Items from a pointing dataset
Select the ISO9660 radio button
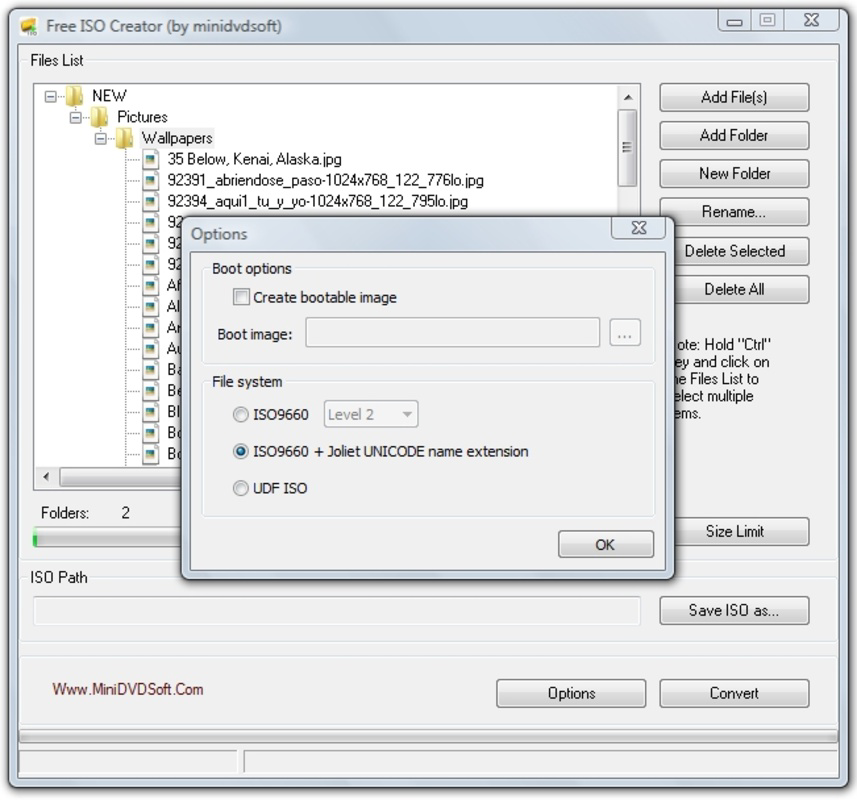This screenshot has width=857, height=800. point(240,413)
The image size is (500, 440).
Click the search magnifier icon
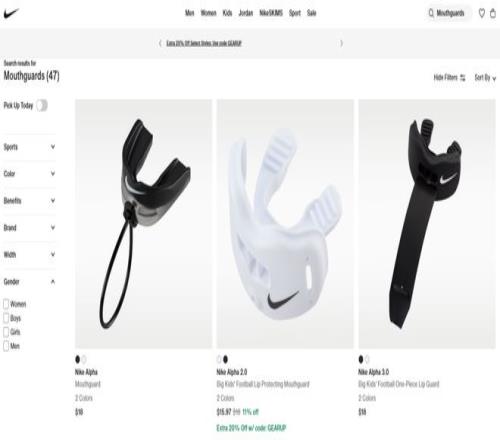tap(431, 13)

What you are asked to do
Please copy every item above word for word, leaving out the pictures.

Answer
Select the ISO9660 radio button
This screenshot has width=857, height=800. point(240,413)
The image size is (500, 440).
Click the search magnifier icon
tap(431, 13)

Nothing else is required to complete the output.